Lontano dalla vulgata nostalgica e ben saldo sui principi di un cattolicesimo tradizionale e popolare, Vassallo fu soprattutto un intellettuale integrale, mai pedante, sempre “in ricerca”, impegnato a  verificare nel mutare dei tempi la giustezza di quei principi. Senza timore di intersecarsi con l’impegno politico, con un’appartenenza che vedeva organica alle sue scelte di fondo.

Nel 1960, dopo l’esperienza missina,  aderì  ai  centri tambroniani per l’Ordine Civile, collaborando, nel biennio seguente, alla rivista “Lo Stato” (con direttore Gianni Baget Bozzo). Nel 1966,  entrò a fare parte del ristretto numero dei redattori di “Renovatio”, la rivista di teologia e cultura fondata, a ridosso del Concilio Vaticano II,  dal cardinale Giuseppe Siri. 

La visione di Siri fu “profetica”, allorché  – come dichiarò lo stesso Vassallo in un’intervista, pubblicata, anni dopo,  dal bimestrale genovese “La fabbrica di Giano”, da me diretto (“Una ‘renovatio’ nel segno della tradizione”, a cura di Mauro Buzzetti, “La fabbrica di Giano”, novembre-dicembre 1992) – “il Cardinale Siri ci indicò un criterio di indagine e cioè ci fece vedere come il cuore della galassia ‘progressista’ fosse radicalmente gnostico, al di là delle convinzioni dei teologi che – numerosi – si illudevano di ottenere dal marxismo elementi atti a vivificare la presenza cristiana nel mondo”. Essenziale nel percorso di “Renovatio” il ruolo di Baget-Bozzo, che fu il primo ad intuire le derive del materialismo classico, fino ad approdare a quello che Augusto Del Noce definiva libertinismo di massa. 

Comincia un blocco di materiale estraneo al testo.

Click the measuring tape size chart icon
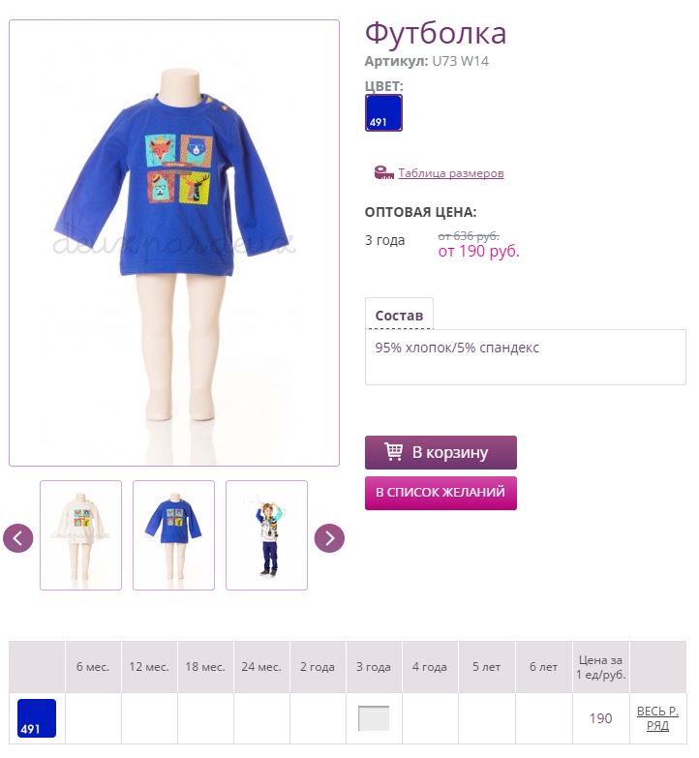 click(383, 172)

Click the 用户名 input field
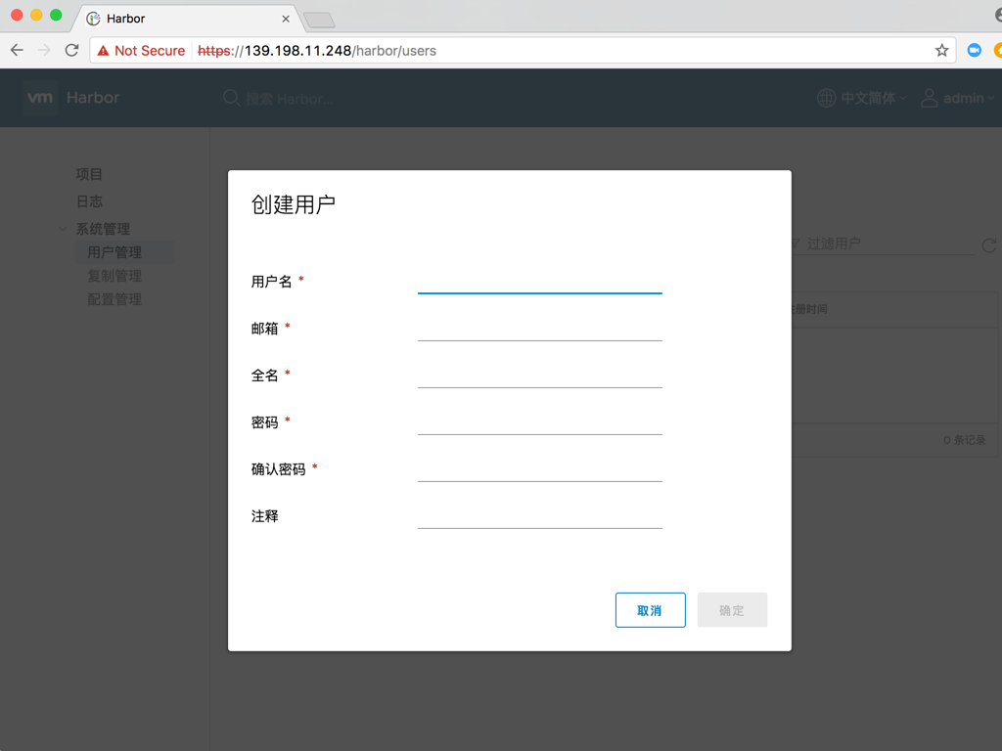tap(539, 284)
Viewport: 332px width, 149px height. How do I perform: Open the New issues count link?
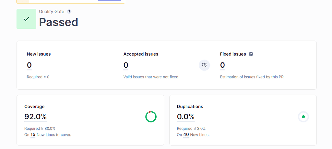click(x=29, y=65)

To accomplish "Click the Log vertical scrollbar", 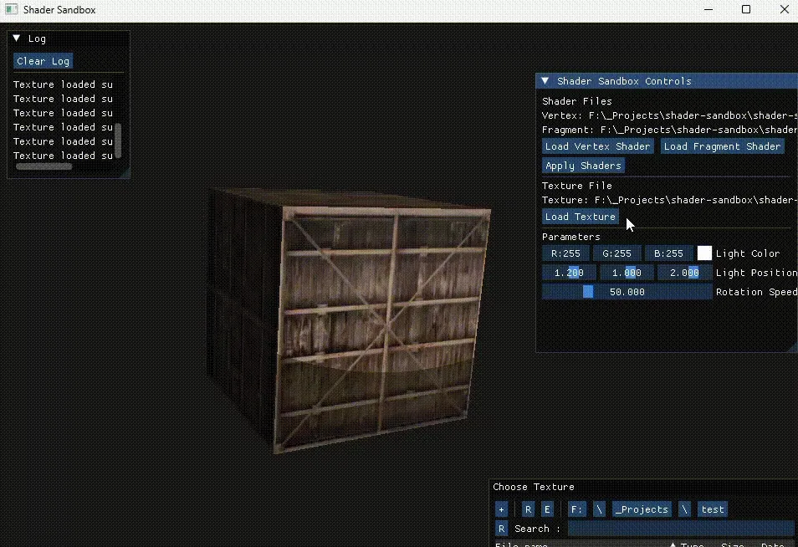I will pos(118,141).
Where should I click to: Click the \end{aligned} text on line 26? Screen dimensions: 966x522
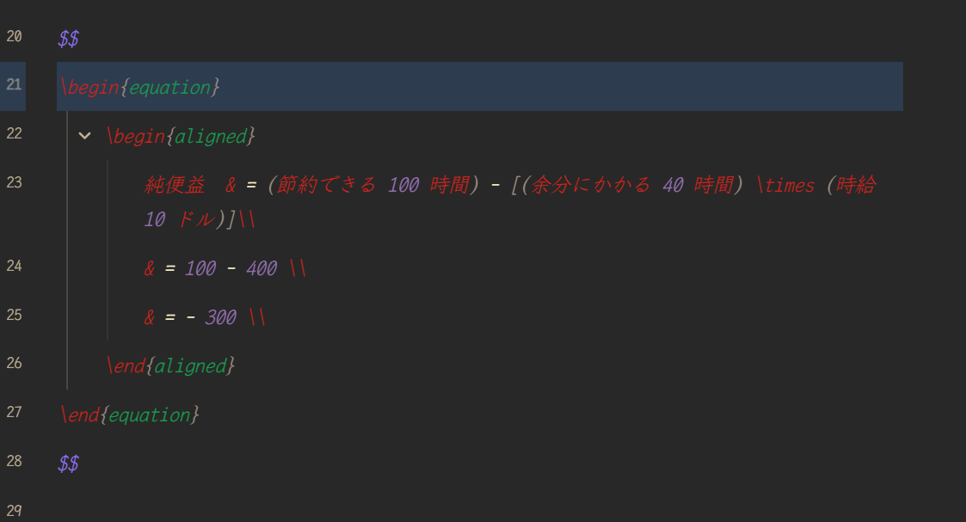pyautogui.click(x=172, y=365)
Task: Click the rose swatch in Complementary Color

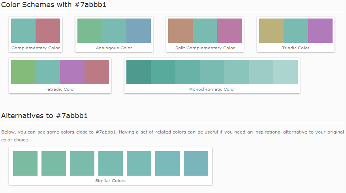Action: click(48, 31)
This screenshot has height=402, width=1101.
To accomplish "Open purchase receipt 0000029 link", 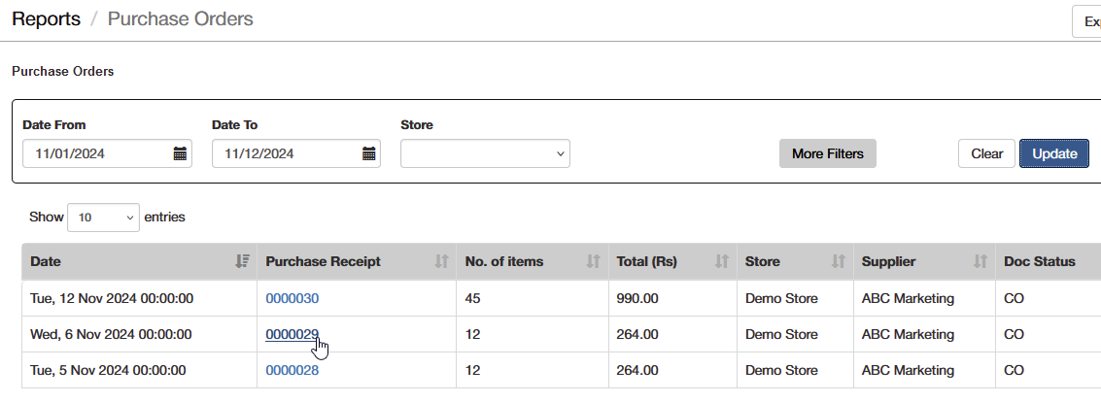I will 292,335.
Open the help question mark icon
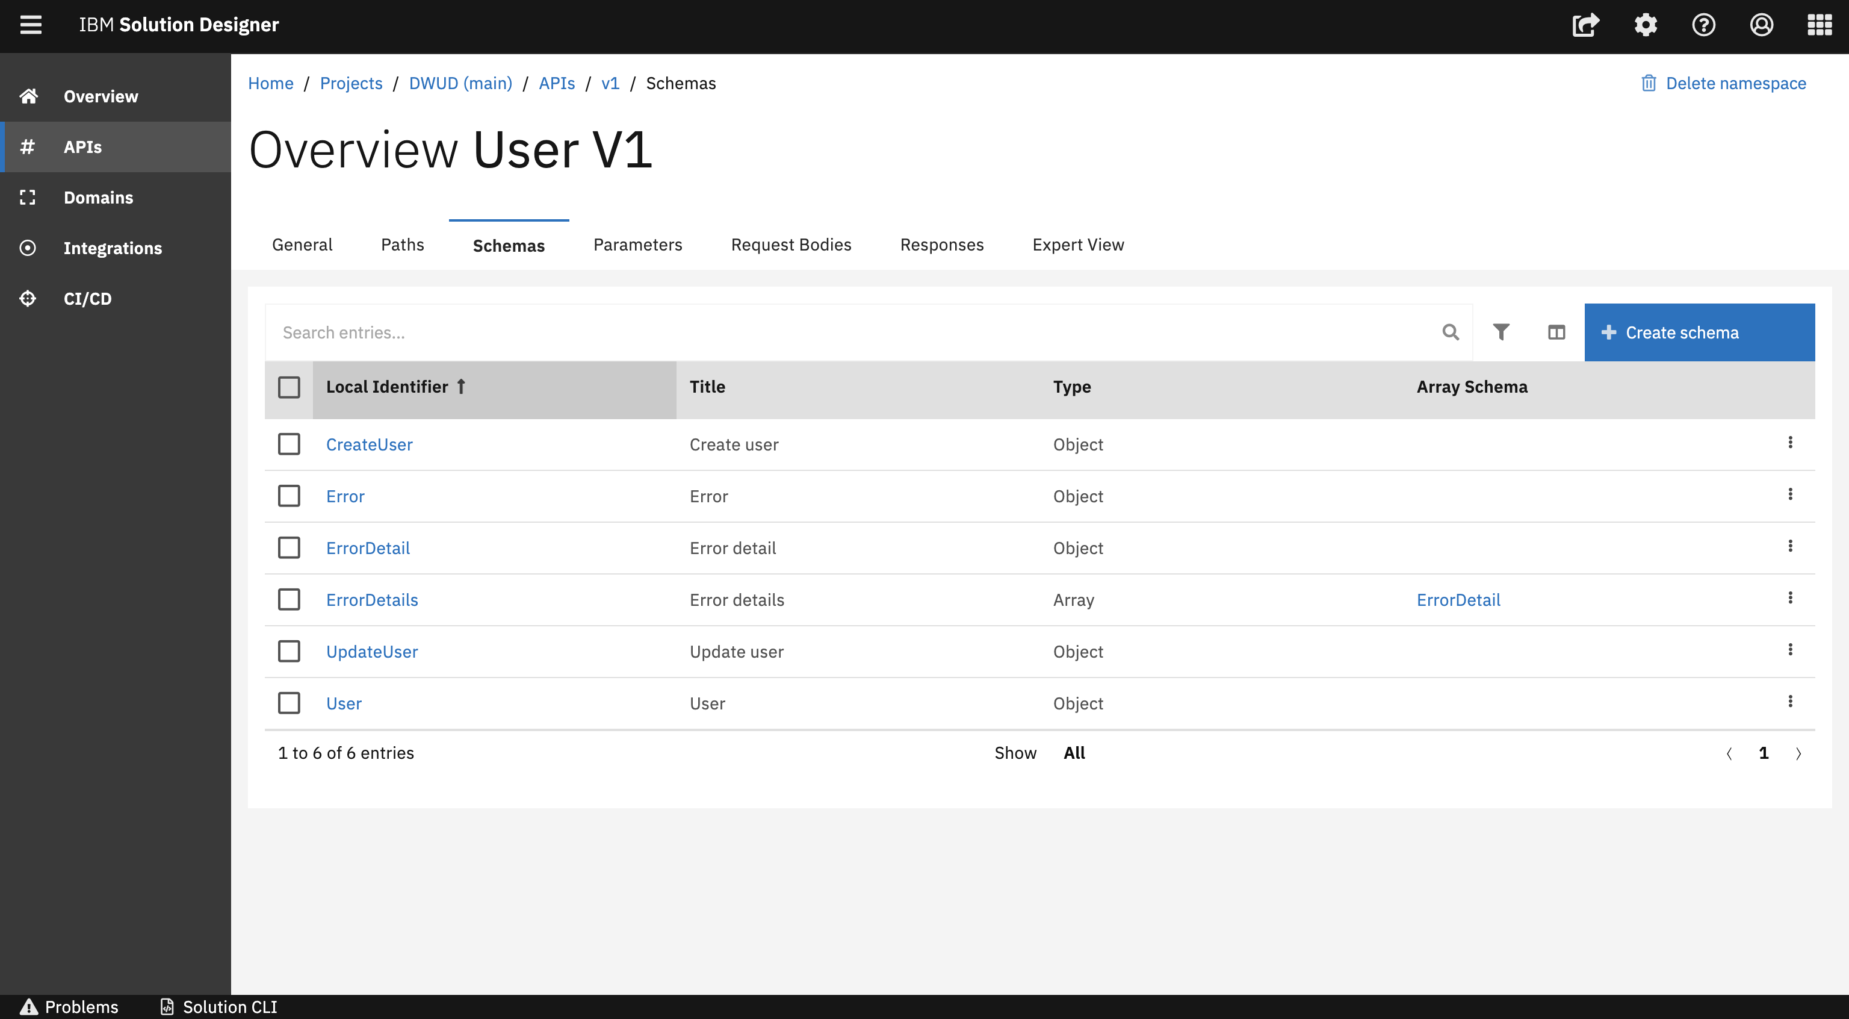The image size is (1849, 1019). pos(1703,25)
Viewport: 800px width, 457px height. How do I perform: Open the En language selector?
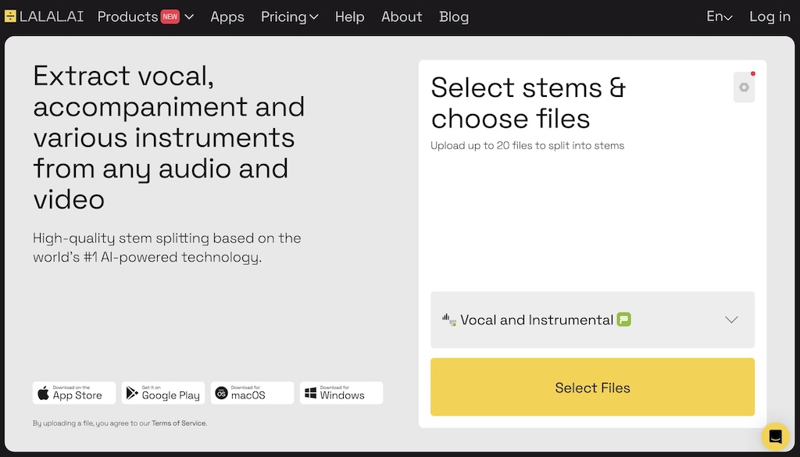719,16
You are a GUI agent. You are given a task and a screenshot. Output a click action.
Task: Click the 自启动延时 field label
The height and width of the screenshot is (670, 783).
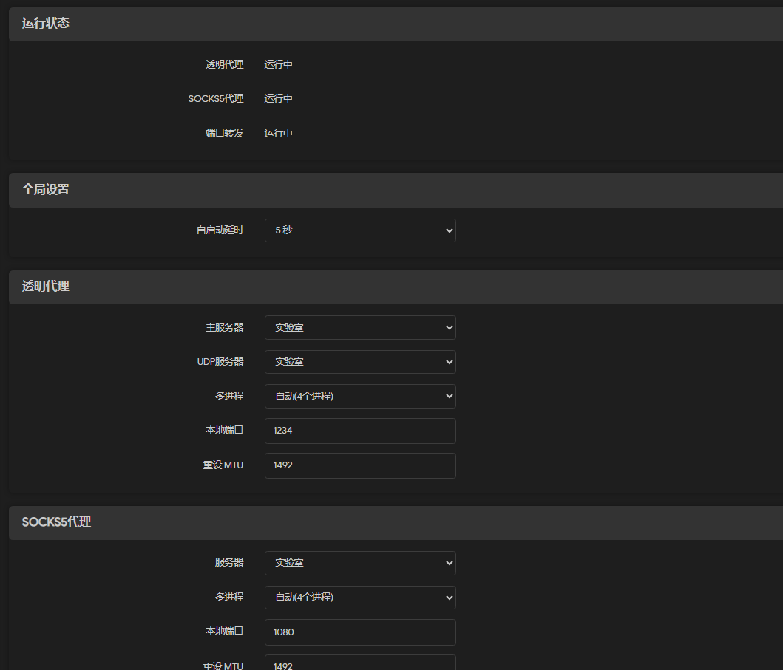coord(220,230)
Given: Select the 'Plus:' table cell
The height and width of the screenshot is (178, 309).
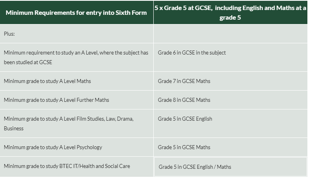Looking at the screenshot, I should pyautogui.click(x=77, y=34).
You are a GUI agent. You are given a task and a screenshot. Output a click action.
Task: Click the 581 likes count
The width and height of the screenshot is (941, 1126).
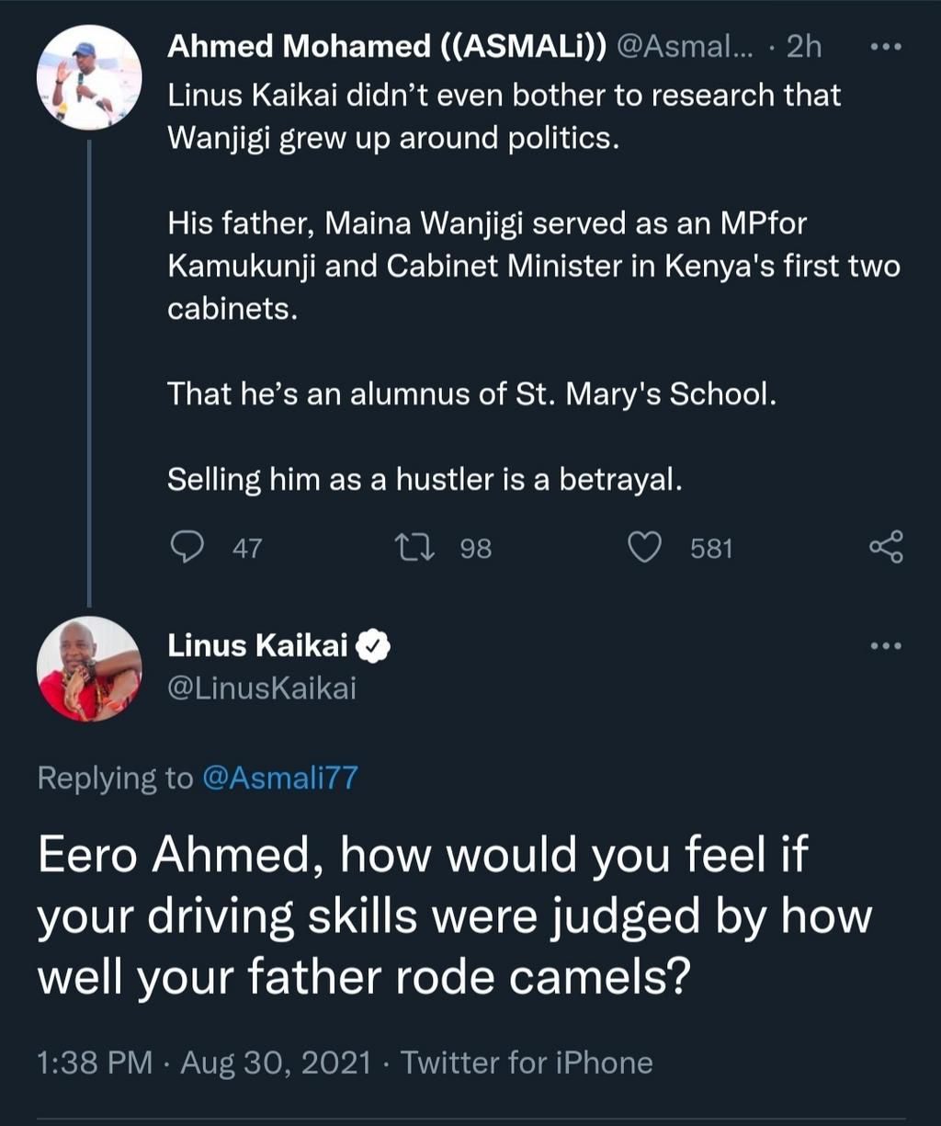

Sono tematiche che innervarono,  nel corso dei decenni seguenti,  l’impegno di Vassallo senza peraltro precludergli interventi e polemiche più interne al mondo della destra culturale e politica. Dal 1973 al 1983  partecipò ai lavori della Fondazione Volpe, non facendo mancare i suoi puntuali interventi a riviste “d’area” quale “La Torre”, “Civiltà”, L’Italiano”, “l’Alfiere”, “la Quercia”, “Traditio” (da lui diretta). La sua produzione giornalista è stata  sterminata (per anni fu una firma costante del “Secolo d’Italia”)   così come  la sua bibliografia, con testi impegnati a stigmatizzare, dopo  la caduta del muro di Berlino,  il carattere reazionario e disumano della filosofia marxista (L’ideologia del regresso, M. D’Auria Editore, Napoli 1996), a denunciare la parabola della secolarizzazione (Pensieri proibiti. L’ostracismo alla metafisica nell’età della tolleranza, Marco Editore, Lungro di Cosenza, 2000),  a puntualizzare l’essenza della destra culturale (Le culture della destra italiana, Effedieffe, Milano 2002), a “rileggere” il pensiero gentiliano (Gentile l’italiano, Bibliotheca Edizioni, Roma 2005, testo che gli valse il primo premio del concorso per uno scritto inedito riservato ai soci del Sindacato libero scrittori italiani).

 Ciò che va sottolineato del lungo e denso itinerario culturale di Vassallo è che il suo  impegno delle origini non è mai venuto meno. Così come il radicalismo delle sue idee, che lo portarono a polemiche vivaci (epica quella contro Alain de Benoist e la “Nuova destra” italiana, alla vigilia dell’uscita della rivista “Elementi”, apparsa sul “Secolo d’Italia” tra il maggio ed il giugno 1978) che ci riconsegnano, nel ricordo di Vassallo, una stagione fertile e rappresentativa per la cultura anticonformista: esempio indimenticabile, specie oggi, in tempi di bassa tensione ideale e di diffusa omologazione culturale.